> _Task prompt_: Each entry needs to be reproduced exactly, with none left out.

--- Data for processing ---

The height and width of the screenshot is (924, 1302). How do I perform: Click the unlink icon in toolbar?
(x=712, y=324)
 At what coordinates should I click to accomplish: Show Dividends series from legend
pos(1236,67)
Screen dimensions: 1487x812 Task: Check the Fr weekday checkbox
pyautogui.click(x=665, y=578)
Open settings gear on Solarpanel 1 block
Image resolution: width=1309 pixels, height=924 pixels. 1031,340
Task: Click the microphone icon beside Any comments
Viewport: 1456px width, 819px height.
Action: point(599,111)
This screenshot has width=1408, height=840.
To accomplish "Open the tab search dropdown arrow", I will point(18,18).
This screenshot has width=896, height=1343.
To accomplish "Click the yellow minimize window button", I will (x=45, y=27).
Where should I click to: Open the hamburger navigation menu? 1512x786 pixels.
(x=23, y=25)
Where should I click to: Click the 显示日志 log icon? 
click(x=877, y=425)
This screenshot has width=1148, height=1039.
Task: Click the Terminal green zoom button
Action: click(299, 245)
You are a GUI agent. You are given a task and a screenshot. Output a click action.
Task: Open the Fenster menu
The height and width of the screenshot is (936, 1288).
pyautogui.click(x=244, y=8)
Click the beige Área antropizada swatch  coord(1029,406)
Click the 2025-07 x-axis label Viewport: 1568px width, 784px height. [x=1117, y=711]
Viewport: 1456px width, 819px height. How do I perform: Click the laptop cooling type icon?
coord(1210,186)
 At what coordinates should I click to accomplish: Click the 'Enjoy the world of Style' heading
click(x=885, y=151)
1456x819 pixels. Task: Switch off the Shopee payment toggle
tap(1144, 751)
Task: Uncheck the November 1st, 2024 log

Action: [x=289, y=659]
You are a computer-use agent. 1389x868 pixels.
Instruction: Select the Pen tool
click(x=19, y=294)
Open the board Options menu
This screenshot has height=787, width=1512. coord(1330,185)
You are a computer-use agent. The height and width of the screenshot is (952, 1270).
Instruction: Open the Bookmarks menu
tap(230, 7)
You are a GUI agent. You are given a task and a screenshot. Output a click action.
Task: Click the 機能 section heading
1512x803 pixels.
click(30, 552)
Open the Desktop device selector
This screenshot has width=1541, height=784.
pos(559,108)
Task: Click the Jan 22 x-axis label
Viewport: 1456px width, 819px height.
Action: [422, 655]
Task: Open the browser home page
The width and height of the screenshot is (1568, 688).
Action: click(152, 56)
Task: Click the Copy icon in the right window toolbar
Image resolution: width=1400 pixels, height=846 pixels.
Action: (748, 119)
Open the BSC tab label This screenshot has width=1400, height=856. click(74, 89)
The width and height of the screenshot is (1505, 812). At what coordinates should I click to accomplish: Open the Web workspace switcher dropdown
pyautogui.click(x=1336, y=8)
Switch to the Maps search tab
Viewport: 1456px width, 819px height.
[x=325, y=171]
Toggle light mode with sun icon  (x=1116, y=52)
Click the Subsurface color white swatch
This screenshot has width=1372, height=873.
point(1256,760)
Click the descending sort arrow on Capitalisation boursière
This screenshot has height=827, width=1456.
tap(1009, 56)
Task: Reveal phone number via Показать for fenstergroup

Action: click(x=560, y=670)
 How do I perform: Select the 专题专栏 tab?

---

> _Output for this exercise_:
The height and width of the screenshot is (924, 1302). How do I perform: Click the unlink icon in toolbar?
(x=712, y=324)
 At what coordinates should I click to accomplish: Show Dividends series from legend
pos(1236,67)
Screen dimensions: 1487x812 Task: Check the Fr weekday checkbox
pyautogui.click(x=665, y=578)
Open settings gear on Solarpanel 1 block
Image resolution: width=1309 pixels, height=924 pixels. 1031,340
Task: Click the microphone icon beside Any comments
Viewport: 1456px width, 819px height.
Action: point(599,111)
This screenshot has width=1408, height=840.
To accomplish "Open the tab search dropdown arrow", I will point(18,18).
This screenshot has width=896, height=1343.
To accomplish "Click the yellow minimize window button", I will (x=45, y=27).
Where should I click to: Open the hamburger navigation menu? 1512x786 pixels.
(x=23, y=25)
Where should I click to: Click the 显示日志 log icon? 
click(x=877, y=425)
This screenshot has width=1148, height=1039.
Task: Click the Terminal green zoom button
Action: click(299, 245)
You are a GUI agent. You are given a task and a screenshot. Output a click action.
Task: Open the Fenster menu
The height and width of the screenshot is (936, 1288).
pyautogui.click(x=244, y=8)
Click the beige Área antropizada swatch  coord(1029,406)
Click the 2025-07 x-axis label Viewport: 1568px width, 784px height. [x=1117, y=711]
Viewport: 1456px width, 819px height. How do I perform: Click the laptop cooling type icon?
coord(1210,186)
 At what coordinates should I click to accomplish: Click the 'Enjoy the world of Style' heading
click(x=885, y=151)
1456x819 pixels. Task: Switch off the Shopee payment toggle
tap(1144, 751)
Task: Uncheck the November 1st, 2024 log

Action: [x=289, y=659]
You are a computer-use agent. 1389x868 pixels.
Instruction: Select the Pen tool
click(x=19, y=294)
Open the board Options menu
This screenshot has height=787, width=1512. coord(1330,185)
You are a computer-use agent. The height and width of the screenshot is (952, 1270).
Instruction: Open the Bookmarks menu
tap(230, 7)
You are a GUI agent. You are given a task and a screenshot. Output a click action.
Task: Click the 機能 section heading
1512x803 pixels.
click(30, 552)
Open the Desktop device selector
This screenshot has width=1541, height=784.
pos(559,108)
Task: Click the Jan 22 x-axis label
Viewport: 1456px width, 819px height.
Action: [422, 655]
Task: Open the browser home page
The width and height of the screenshot is (1568, 688).
Action: click(152, 56)
Task: Click the Copy icon in the right window toolbar
Image resolution: width=1400 pixels, height=846 pixels.
Action: (748, 119)
Open the BSC tab label This screenshot has width=1400, height=856. click(74, 89)
The width and height of the screenshot is (1505, 812). At what coordinates should I click to accomplish: Open the Web workspace switcher dropdown
pyautogui.click(x=1336, y=8)
Switch to the Maps search tab
Viewport: 1456px width, 819px height.
[x=325, y=171]
Toggle light mode with sun icon  (x=1116, y=52)
Click the Subsurface color white swatch
This screenshot has width=1372, height=873.
point(1256,760)
Click the descending sort arrow on Capitalisation boursière
This screenshot has height=827, width=1456.
tap(1009, 56)
Task: Reveal phone number via Показать for fenstergroup

Action: click(x=560, y=670)
 How do I perform: Select the 专题专栏 tab?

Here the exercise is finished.